Sandra Izhakoff, a painter, art teacher, and art therapist in Forest Hills, NY, encourages people to engage in the creation of and appreciation for the visual arts. People with chronic pain so often feel that they have lost control—control of their bodies, their choices, and the very fabric of their lives. Izhakoff says that “art materials of different varieties allow a person to gain control or to happily and purposefully lose control. Working with pen and pencil allows participants to control their movements, whereas other materials free them to 'play' with the material and create shapes or images that can be defined or free-form.”
Appreciating Art
Research suggests that observing art as well as making it can have a healing effect. Because health and wellness are increasingly being seen as social issues, rather than purely medical ones, museums are now playing an important role in enhancing the health of visitors, staff, and communities they serve.
A 2018 article in Pain Medicine reported on a program in which Ian Koebner, M.D., director of Integrative Pain Management at the University of California Davis Medical Center, and colleagues collaborated with the Crocker Art Museum in Sacramento, CA, in a program that used docent tours to decrease pain and social disconnection for people living with chronic pain.
Results of the pilot program found that participants experienced pain relief during the actual tour, as expected. While changes in pain intensity pre- to post-tour were not significant, they were, interestingly, significant at three-week follow-up.
Several participants noted that the program raised awareness that social connection could mitigate the burden of their chronic pain in the longer term, and continued to get together with other participants after the program or joined other community-based arts programs.
One actually framed social engagement through the tour as analgesia, pointing that that the program was “a novel piece in the puzzle of successful pain management.”
Today, along with numerous other museums across the country, Crocker offers art-based programs such as ArtRx (museum tours), Artful Meditation, and others through its Art + Wellness suite.

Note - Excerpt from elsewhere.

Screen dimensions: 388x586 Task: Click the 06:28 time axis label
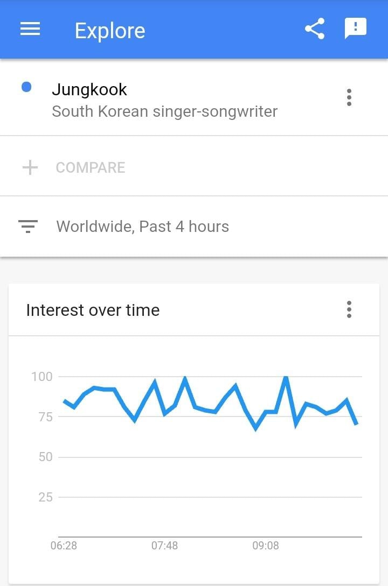pyautogui.click(x=64, y=545)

More Research Around Art Therapy for Chronic Pain
A phenomenological study “Chronic Pain: Gaining Understanding Through the Use of Art” that appeared in the British Journal of Occupational Therapy, which supported the use of art as an expressive medium, explored the lived experience of a small group of people ranging from 27 to 63 years old who were attending a one-month pain management program in New Zealand.
The program participants were invited to create a visual image of their pain and to later write a narrative, which was then taped, about their pain story portrayed in the artwork. Each individual’s experience was reflected by the colors, images, and words inserted into the picture. Some themes that emerged were loss of self, redefining self, “gaining pain and losing self,” the experience of chronic pain as a journey, and the struggle to remain hopeful.
“I found that I could say things with color and shapes that I had no words for,” wrote famed artist Georgia O’Keefe. For many people struggling with chronic pain, involvement in the visual arts can be a rewarding way of sharing the experience without having to explain it to those who might otherwise find it difficult to understand.